(Pixel coordinate grounding data)
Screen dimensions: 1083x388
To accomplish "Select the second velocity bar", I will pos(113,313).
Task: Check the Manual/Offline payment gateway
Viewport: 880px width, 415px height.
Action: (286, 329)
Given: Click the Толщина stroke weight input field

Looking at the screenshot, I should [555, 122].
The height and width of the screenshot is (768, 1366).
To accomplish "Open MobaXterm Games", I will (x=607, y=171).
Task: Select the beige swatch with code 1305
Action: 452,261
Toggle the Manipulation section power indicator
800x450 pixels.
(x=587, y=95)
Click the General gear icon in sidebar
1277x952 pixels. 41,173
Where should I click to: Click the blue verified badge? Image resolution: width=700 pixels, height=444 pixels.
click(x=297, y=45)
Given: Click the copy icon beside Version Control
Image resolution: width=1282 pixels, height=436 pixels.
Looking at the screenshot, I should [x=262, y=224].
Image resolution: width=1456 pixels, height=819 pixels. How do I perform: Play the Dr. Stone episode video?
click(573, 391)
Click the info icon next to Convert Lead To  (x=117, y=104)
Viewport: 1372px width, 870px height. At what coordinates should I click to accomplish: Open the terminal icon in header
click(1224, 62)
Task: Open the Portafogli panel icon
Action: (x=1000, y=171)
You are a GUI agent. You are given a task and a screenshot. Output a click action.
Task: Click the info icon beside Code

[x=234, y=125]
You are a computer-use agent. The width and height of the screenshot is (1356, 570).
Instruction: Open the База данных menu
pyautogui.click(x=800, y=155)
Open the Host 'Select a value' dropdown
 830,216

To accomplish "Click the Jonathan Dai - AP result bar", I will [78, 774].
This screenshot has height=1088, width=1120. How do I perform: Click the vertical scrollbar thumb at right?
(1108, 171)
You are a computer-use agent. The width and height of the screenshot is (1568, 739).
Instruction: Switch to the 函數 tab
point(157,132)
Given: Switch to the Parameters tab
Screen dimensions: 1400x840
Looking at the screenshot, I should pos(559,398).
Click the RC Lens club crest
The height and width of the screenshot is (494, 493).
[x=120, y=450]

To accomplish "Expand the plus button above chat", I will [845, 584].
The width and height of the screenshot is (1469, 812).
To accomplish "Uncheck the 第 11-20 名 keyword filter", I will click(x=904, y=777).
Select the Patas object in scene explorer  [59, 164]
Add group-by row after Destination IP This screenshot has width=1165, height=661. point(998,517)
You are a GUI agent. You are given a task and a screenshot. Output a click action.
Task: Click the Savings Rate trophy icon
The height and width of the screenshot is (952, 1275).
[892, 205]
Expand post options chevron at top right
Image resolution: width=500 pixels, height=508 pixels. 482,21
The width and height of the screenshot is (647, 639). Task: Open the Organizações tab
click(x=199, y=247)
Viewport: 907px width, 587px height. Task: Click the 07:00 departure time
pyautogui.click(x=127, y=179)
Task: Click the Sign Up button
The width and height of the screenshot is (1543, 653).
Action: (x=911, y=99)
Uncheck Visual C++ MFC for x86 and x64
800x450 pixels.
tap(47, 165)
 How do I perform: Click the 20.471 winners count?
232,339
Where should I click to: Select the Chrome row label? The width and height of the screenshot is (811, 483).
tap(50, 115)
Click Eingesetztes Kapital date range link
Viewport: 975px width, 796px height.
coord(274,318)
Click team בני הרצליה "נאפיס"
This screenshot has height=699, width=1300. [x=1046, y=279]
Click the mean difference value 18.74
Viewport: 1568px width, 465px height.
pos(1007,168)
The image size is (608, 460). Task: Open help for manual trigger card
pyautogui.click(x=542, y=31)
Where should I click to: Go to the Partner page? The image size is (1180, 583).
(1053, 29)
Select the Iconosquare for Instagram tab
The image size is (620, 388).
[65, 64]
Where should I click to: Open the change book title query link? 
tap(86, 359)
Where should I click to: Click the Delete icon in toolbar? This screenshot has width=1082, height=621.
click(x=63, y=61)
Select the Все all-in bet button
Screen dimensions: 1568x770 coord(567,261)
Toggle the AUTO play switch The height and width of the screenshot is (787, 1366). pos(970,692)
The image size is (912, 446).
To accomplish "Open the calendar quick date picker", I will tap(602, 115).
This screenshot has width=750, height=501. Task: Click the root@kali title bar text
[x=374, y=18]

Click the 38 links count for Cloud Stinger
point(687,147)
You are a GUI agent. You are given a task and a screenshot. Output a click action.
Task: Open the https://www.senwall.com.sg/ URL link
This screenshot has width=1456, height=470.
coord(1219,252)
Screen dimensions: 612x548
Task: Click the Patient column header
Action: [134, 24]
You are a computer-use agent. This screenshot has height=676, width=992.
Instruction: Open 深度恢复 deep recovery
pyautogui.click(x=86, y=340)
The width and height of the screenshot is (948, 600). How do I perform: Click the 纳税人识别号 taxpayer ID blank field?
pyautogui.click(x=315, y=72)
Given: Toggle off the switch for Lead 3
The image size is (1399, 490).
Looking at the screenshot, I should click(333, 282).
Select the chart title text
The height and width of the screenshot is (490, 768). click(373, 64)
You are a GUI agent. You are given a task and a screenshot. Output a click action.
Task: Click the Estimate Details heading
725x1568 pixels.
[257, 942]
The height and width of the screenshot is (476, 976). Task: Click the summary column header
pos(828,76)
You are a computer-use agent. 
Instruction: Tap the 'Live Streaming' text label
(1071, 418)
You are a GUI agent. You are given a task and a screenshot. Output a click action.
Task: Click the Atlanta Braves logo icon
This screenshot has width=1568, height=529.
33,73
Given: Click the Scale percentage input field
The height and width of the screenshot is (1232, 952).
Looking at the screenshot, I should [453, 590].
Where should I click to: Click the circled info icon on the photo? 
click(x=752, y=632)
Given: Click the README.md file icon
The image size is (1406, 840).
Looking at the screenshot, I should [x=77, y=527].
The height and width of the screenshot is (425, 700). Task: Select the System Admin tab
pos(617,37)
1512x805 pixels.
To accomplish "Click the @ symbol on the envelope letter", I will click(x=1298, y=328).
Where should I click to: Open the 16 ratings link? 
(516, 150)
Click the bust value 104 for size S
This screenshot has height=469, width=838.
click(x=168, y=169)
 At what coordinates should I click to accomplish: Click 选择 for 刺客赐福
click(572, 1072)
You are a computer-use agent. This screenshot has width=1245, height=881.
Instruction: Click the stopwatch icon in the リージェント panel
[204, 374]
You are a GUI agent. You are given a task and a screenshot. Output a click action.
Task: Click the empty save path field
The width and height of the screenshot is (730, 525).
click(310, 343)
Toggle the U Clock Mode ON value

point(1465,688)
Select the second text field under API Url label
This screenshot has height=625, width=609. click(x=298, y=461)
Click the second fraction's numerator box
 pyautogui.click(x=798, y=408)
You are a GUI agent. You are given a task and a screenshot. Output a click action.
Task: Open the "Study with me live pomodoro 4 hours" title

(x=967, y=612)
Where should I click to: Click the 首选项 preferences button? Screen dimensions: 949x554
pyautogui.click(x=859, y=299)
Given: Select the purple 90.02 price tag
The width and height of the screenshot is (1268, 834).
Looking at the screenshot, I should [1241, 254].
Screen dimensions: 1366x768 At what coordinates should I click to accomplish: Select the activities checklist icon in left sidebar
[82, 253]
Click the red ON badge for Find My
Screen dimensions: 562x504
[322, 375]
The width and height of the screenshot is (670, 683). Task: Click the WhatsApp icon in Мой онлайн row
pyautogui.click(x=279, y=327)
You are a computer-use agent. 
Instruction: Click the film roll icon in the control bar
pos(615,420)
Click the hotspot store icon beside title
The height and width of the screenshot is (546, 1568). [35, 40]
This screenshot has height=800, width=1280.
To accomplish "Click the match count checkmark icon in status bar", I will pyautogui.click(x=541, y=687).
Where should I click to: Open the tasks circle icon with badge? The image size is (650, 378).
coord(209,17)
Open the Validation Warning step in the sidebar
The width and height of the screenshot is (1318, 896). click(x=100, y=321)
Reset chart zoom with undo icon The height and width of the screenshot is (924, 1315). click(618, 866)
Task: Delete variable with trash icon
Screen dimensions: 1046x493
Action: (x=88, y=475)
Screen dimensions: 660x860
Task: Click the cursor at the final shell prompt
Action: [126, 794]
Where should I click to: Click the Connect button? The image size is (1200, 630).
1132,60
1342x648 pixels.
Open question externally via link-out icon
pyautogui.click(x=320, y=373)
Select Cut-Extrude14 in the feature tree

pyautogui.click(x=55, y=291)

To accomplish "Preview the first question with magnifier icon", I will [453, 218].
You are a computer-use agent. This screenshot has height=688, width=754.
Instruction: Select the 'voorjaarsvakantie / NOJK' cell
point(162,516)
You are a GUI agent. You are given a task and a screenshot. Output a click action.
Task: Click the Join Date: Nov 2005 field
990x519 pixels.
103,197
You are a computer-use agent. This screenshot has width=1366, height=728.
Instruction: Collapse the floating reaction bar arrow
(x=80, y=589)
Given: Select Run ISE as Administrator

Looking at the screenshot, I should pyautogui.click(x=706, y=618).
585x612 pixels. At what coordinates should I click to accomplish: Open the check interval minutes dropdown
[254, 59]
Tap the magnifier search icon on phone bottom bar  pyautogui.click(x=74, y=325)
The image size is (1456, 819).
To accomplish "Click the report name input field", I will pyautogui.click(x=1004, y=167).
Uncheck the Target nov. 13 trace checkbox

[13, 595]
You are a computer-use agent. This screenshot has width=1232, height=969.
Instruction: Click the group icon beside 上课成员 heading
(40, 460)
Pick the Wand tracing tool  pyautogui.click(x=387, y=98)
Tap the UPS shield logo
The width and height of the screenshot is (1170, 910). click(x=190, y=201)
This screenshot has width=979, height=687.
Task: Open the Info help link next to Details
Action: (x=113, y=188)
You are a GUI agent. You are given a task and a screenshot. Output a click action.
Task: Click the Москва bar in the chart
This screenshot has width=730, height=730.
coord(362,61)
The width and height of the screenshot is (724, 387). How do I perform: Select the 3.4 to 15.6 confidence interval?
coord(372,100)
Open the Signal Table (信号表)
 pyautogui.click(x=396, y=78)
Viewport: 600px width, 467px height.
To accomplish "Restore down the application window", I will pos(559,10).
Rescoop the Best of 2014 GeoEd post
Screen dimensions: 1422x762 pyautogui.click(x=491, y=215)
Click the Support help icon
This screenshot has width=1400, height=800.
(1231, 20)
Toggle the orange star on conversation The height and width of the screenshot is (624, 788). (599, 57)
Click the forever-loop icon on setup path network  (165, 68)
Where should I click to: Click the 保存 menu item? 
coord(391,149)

**Activity:**
Search the records for the word "computer" and copy every line where it occurs.

**Task output:**
You are a computer-use agent. The width and height of the screenshot is (1356, 570).
You are a computer-use agent. The width and height of the screenshot is (1568, 739).
You are a computer-use agent. This screenshot has height=676, width=992.
You are a computer-use agent. 
You are a computer-use agent. This screenshot has width=1245, height=881.
You are a computer-use agent. 
You are a computer-use agent. This screenshot has height=688, width=754.
You are a computer-use agent. This screenshot has width=1366, height=728.
You are a computer-use agent. This screenshot has width=1232, height=969.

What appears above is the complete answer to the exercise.